Woman Eating by Claire Khoda
Lydia is hungry. She’s always wanted to try sashimi and ramen, onigiri and udon – the food her Japanese father liked to eat – but the only thing she can digest is blood. Yet Lydia can’t bring herself to prey on humans, and sourcing fresh pigs’ blood in London – where she is living away from her Malaysian-British mother for the first time and trying to build a career as an artist – is much more difficult than she’d anticipated.
Interview with the Vampire
In a darkened room a young man sits telling the macabre and eerie story of his life – the story of a vampire, gifted with eternal life, cursed with an exquisite craving for human blood. The start to one of the best selling vampire series of all time, Interview with a Vampire is a true modern classic of the genre.

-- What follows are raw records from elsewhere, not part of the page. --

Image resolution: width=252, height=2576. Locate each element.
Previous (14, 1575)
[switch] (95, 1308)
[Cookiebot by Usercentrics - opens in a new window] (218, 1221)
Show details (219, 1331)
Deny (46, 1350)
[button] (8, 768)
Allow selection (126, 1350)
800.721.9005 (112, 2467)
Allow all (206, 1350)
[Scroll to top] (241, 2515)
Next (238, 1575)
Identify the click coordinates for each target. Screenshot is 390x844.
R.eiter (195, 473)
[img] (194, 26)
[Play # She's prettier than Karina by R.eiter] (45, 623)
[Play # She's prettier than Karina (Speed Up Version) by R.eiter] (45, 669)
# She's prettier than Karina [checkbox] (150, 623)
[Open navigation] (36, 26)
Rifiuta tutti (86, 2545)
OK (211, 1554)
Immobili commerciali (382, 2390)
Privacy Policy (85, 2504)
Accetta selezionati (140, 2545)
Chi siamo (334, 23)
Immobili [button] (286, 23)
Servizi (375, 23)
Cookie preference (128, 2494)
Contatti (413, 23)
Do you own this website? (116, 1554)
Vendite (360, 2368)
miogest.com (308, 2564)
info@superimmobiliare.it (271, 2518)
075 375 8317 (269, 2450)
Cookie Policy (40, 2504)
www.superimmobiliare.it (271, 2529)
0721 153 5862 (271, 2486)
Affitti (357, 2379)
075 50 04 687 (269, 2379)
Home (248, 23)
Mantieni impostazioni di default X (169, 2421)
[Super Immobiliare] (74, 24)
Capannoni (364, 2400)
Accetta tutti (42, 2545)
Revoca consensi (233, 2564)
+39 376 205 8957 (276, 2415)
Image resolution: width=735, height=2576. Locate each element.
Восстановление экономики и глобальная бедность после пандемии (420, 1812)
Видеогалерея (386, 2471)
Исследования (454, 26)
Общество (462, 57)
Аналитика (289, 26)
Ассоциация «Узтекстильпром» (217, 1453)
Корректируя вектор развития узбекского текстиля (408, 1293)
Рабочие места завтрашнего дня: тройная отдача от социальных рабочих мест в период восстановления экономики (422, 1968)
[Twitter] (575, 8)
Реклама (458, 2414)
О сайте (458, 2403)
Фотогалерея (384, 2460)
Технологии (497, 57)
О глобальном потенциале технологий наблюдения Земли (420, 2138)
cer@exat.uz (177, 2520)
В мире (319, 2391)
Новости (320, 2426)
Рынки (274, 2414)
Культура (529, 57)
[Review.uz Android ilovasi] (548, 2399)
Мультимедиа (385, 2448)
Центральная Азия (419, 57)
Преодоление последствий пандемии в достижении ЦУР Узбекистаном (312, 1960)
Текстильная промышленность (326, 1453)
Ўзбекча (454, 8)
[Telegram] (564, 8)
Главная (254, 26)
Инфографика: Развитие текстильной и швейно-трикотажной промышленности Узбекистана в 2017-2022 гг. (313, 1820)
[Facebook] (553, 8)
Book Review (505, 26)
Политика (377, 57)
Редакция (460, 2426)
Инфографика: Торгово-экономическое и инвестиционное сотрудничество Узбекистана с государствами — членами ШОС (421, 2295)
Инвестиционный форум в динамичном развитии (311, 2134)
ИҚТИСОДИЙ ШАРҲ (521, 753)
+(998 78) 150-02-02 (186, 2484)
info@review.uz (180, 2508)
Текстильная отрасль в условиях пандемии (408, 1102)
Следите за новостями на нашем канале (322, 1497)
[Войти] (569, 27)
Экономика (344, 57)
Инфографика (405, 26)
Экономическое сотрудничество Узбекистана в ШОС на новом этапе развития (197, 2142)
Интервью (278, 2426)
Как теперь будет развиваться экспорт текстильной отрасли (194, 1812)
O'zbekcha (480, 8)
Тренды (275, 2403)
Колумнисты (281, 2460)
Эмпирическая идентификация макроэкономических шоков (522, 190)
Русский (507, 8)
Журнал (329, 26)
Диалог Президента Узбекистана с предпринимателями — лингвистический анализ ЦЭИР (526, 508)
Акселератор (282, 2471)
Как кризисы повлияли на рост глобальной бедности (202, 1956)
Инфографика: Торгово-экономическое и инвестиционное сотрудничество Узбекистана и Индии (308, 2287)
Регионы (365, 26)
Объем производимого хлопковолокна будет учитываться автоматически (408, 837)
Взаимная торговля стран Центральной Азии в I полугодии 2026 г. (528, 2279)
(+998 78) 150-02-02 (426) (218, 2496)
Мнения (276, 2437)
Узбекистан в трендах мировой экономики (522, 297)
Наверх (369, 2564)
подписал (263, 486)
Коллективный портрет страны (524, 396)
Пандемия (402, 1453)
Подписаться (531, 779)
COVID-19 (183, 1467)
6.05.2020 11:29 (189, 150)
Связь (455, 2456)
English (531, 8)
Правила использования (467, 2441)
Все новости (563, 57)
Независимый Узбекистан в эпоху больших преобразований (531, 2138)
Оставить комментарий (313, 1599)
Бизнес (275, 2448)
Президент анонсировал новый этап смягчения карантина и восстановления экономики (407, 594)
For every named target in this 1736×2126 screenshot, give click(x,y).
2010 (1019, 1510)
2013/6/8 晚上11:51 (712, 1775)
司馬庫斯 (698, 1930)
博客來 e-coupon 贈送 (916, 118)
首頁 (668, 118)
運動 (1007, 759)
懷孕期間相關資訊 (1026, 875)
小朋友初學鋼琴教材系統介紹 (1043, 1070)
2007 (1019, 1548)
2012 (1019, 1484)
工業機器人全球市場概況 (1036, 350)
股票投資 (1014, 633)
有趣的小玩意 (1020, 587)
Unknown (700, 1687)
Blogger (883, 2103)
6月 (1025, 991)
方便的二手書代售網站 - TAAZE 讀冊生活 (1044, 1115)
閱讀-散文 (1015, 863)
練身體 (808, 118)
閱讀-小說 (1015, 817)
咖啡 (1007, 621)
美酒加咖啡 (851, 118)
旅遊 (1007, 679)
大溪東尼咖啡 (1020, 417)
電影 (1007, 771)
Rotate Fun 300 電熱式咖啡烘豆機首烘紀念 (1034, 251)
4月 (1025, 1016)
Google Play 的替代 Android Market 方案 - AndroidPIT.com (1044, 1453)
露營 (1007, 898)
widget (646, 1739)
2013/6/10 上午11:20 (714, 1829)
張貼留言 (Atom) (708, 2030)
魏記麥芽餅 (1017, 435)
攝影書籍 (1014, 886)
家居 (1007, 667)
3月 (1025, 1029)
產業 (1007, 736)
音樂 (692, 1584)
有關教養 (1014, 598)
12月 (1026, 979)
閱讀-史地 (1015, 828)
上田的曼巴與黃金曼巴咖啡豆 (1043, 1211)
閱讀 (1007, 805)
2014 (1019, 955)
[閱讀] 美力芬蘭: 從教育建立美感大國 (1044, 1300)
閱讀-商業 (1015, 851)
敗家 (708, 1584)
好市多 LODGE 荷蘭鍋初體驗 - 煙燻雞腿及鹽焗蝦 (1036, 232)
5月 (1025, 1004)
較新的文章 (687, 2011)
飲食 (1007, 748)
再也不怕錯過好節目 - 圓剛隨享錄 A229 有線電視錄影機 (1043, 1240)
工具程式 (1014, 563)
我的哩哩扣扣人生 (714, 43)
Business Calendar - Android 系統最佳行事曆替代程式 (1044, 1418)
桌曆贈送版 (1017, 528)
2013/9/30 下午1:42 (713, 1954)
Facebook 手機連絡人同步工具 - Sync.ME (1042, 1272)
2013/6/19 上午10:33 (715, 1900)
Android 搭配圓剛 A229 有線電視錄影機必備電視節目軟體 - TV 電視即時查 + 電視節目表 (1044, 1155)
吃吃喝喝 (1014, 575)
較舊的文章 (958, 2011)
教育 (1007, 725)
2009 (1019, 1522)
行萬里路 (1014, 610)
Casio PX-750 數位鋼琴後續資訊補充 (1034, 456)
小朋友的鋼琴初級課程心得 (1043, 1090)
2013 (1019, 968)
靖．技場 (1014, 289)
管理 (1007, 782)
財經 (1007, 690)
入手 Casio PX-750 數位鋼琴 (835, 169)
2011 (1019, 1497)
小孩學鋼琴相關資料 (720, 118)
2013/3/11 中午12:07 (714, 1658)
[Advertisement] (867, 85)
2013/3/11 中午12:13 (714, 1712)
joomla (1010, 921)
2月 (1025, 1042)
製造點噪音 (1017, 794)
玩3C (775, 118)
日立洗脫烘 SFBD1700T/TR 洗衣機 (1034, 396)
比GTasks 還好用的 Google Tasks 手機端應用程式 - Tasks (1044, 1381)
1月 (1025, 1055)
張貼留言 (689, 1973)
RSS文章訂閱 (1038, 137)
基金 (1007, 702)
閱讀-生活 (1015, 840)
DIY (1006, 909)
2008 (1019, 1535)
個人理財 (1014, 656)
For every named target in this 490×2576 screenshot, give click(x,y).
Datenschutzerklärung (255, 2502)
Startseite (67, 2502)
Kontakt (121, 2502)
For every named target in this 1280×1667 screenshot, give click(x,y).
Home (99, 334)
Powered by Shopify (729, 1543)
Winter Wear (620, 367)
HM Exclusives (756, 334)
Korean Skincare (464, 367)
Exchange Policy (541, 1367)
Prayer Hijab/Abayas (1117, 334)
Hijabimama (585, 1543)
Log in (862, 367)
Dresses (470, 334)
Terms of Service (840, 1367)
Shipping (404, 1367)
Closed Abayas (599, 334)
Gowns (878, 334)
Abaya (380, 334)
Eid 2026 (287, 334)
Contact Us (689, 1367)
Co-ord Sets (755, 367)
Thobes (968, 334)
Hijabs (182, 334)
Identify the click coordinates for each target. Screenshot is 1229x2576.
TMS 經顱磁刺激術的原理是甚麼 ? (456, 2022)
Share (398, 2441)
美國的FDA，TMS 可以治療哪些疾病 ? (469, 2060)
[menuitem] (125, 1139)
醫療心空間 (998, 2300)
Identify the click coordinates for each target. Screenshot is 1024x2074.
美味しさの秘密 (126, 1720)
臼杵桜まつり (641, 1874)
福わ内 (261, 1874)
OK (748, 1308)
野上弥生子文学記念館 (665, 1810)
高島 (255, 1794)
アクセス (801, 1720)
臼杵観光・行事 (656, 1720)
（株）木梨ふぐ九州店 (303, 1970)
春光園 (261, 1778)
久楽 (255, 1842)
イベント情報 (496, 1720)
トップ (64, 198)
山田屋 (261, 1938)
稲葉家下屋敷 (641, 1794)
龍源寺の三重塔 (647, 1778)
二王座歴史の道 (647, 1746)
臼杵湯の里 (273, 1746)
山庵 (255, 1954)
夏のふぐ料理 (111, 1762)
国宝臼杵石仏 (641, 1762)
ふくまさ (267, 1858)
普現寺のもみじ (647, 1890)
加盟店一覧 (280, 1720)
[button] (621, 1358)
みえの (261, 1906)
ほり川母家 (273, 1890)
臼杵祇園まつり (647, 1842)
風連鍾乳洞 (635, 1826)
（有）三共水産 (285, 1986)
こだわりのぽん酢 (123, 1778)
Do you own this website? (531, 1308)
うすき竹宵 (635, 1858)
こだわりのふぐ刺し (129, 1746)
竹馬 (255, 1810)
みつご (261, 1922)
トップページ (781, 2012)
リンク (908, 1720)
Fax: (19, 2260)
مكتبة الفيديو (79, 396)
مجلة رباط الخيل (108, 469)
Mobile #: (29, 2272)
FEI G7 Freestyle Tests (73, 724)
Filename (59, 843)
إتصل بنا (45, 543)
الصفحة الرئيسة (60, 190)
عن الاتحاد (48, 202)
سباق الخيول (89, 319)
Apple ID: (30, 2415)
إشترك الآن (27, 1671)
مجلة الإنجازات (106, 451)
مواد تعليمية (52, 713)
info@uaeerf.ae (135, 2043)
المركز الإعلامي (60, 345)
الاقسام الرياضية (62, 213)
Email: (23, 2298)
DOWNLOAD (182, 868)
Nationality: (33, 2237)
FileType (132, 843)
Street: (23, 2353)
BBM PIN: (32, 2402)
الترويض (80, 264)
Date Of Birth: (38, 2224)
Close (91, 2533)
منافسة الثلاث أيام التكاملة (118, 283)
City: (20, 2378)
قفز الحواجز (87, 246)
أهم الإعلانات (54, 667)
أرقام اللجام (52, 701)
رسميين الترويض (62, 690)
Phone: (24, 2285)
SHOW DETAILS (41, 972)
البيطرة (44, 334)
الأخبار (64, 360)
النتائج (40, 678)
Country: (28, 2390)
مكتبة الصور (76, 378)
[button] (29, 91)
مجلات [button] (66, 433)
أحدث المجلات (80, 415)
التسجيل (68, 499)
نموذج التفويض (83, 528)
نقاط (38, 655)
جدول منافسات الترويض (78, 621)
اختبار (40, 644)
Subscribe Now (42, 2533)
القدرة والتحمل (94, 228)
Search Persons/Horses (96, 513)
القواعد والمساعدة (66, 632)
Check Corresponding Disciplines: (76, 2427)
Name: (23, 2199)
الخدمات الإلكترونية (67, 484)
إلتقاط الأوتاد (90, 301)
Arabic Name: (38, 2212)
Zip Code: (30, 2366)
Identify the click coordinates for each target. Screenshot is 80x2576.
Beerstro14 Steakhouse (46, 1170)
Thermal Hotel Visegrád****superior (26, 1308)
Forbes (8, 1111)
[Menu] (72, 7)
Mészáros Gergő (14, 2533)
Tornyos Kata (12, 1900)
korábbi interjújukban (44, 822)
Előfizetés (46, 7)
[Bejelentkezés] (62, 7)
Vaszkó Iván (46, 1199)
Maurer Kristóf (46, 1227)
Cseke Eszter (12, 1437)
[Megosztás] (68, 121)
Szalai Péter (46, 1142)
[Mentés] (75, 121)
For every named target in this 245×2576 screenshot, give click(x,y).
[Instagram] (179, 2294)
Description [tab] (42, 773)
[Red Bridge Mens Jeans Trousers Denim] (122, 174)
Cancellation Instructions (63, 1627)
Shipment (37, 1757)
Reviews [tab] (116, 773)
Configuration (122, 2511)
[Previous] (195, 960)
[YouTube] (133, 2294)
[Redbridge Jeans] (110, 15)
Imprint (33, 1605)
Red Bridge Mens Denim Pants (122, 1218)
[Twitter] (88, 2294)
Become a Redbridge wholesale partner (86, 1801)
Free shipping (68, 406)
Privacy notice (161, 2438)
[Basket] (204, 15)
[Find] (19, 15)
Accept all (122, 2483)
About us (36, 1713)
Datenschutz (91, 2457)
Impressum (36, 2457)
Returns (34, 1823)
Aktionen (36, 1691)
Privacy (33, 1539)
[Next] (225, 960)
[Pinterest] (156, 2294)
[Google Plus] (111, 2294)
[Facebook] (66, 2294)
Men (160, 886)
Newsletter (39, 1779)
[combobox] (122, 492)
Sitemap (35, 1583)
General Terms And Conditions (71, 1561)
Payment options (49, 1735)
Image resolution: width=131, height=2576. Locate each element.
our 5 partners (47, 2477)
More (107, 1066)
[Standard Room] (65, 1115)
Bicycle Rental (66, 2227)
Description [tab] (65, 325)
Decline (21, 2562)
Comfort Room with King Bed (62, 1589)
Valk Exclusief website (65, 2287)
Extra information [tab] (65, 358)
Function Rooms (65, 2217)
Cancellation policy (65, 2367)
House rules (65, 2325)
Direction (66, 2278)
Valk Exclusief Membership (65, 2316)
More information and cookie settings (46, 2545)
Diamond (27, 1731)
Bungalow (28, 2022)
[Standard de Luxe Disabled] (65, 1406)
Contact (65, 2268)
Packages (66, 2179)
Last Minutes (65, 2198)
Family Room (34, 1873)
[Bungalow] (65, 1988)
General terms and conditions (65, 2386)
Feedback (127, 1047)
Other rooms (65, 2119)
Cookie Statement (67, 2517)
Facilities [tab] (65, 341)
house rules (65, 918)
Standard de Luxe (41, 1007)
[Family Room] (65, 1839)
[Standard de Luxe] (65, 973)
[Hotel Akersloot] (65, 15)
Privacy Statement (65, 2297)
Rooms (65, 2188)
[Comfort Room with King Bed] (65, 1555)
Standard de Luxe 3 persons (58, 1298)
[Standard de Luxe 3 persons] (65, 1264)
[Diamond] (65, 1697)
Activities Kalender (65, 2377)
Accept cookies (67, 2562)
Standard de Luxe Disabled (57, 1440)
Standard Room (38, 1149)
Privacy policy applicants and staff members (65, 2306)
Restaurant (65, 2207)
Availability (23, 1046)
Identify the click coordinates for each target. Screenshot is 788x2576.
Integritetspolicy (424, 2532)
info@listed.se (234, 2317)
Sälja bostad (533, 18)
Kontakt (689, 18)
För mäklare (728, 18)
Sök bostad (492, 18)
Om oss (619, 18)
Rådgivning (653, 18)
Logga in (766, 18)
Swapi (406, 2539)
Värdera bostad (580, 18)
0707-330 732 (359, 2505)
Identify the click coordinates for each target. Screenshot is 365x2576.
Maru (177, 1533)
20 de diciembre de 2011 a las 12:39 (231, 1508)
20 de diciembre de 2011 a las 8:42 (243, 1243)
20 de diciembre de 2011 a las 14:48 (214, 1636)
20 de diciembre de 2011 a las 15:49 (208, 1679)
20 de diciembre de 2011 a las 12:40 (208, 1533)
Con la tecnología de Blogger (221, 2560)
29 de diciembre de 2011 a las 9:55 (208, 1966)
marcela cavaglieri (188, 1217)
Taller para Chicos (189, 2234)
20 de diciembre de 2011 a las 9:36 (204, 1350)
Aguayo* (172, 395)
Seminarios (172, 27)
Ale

Salem’s Lot by Stephen King
Of course there are tales of strange happenings – but no more than in any other such town. Ben Mears has returned to the Lot to write a novel and exorcise the terrors that have haunted him since childhood – since the event he witnessed at the Marsten House. He finds the house has been rented by a newcomer, a man who causes Ben some unease. And then things start to happen: a child disappears, a dog is brutally killed – nothing unusual, except the list keeps growing…

Dracula by Bram Stoker
When Jonathan Harker visits Transylvania to advise Count Dracula on a London home, he makes a horrifying discovery. Soon afterwards, a number of disturbing incidents unfold in England: an unmanned ship is wrecked at Whitby; strange puncture marks appear on a young woman’s neck; and the inmate of a lunatic asylum raves about the arrival of his ‘Master’, while a determined group of adversaries prepares to face the terrifying Count. A list of Vampire novels is truly not complete without Dracula, a novel that defines a genre.